As of January 1, the 45th edition of the dakar rally in Saudi territory, as has been happening since 2020. The international competition of cars, motorcycles, quads, trucks and prototypes It had, since its first edition, innumerable accidents in different sections of the circuit carried out in different countries. But the distinction of “The Dakar”, compared to the rest of the rallies and races, is the high number of deaths in its 44 years of existence. It is estimated that from the first start, in France, at the end of the 1970s, to the present, a total of 72 people have lost their lives directly or indirectly.
In 1979, the pilot thierry sabine I push the call Paris-Dakar Rally, as an annual motor sport challenge in which two continents would be united through a circuit traveled by cars and motorcycles.

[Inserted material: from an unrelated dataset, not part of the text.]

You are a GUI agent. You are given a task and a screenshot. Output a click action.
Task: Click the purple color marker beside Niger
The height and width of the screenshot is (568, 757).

The opening of the first edition would take place in the French capital and the tour would end in the Senegalese town of Dakar. As the years have passed, the venues and countries involved have varied. The completion of the African journey occurred in 2008 due to the constant terrorist threats from Al Qaeda, for which this edition was suspended.
In search of new territories, the competition was renamed the Dakar Rally. The arrival of the rally to the South American continent remained for ten years, mostly taking place on Argentine soil. However, since 2019 the race has moved to the Middle East, with Saudi Arabia as the main headquarters. In all these various circuits, a total of twenty-seven competitors died, with the particularity that twenty-two of them were motorcyclists. Even the same founder of the meeting, the French thierry sabinedied in the 1986 edition.
In January 2021, the French pilot Pierre Cherpin He died five days after suffering a head injury from a fall during the seventh stage of the Dakar Rally. Until now he has been the last fatality that occurred due to the demanding competition. Previously, to Cherpin, the last victim until then had been the Dutch motorcycle racer Edwin Straveron January 24, 2020, days after the end of the test, after suffering a fall on the penultimate day of the test in which a vertebra was broken.
Of the total deaths, the only Argentine to lose his life was Jorge Martinez Boero. The motorcyclist died in 2012 after a fall with his vehicle two kilometers from the finish line of the timed special of the first stage, near the Necochea district of Buenos Aires. In the records, the first deceased was the motorcyclist Patrick Dodin, in the first edition, who died after going off the track in the African country of Niger.
The pilots are added to the fatal payroll: Bert Oosterhuis (1981), Jean-Noel Pineau (1983), Yasuo Kaneko (1986), Giampaolo Marinoni (1986), Jean Claude Huger (1988), Jean-Pierre Leduc (1997), José Manuel Pérez (2005), Fabrizio Meoni (2005), Andy Caldecott (2006), Elmer Symonds (2007), Pascal Terry (2009), Eric Palante (2014), Michal Hernik (2015) and Paulo Gonçalves (2020), among others. On the technical assistance side, Franco Druetta and Andrea Carisitres IVECO team, in Algeria (1981) and charles cabanes (1991), Citroen service truck driver, who was shot dead in a Mali army ambush.
In turn, on January 14, the most serious accident in the history of the test occurred when five people died when a helicopter crashed in the town of Gourma, in Niger, including the creator of the test, Thierry Sabine, as well as the French singer Daniel Balavoinethe journalist Nathalie Odentthe swiss pilot Francois Xavier Bagnoud and the Luxembourg television technician Jean-Paul Le Fur.
However, 1988 was the second most tragic year in the test, with the death of six people. The Dutch Navigator Kees Van Loevezij he was killed when his DAF truck rolled over six times in Niger. The French Patrick Canada He crashed his Range Rover into a competitor from Mercedes. Days later, a 10-year-old girl was struck and killed by a vehicle crossing an alley in the Malian city of Kita. Finally, a Mauritanian woman and her daughter were run over by a press car between Mauritania and Senegal.
The list also includes passers-by, tourists, spectators and people outside the competition of shots who lost their lives due to different circumstances. It is estimated that the latest technologies in sensors and security equipment would result in fewer fatalities in the self-proclaimed “Most dangerous rally in the world”. At the moment, the statistics show the opposite.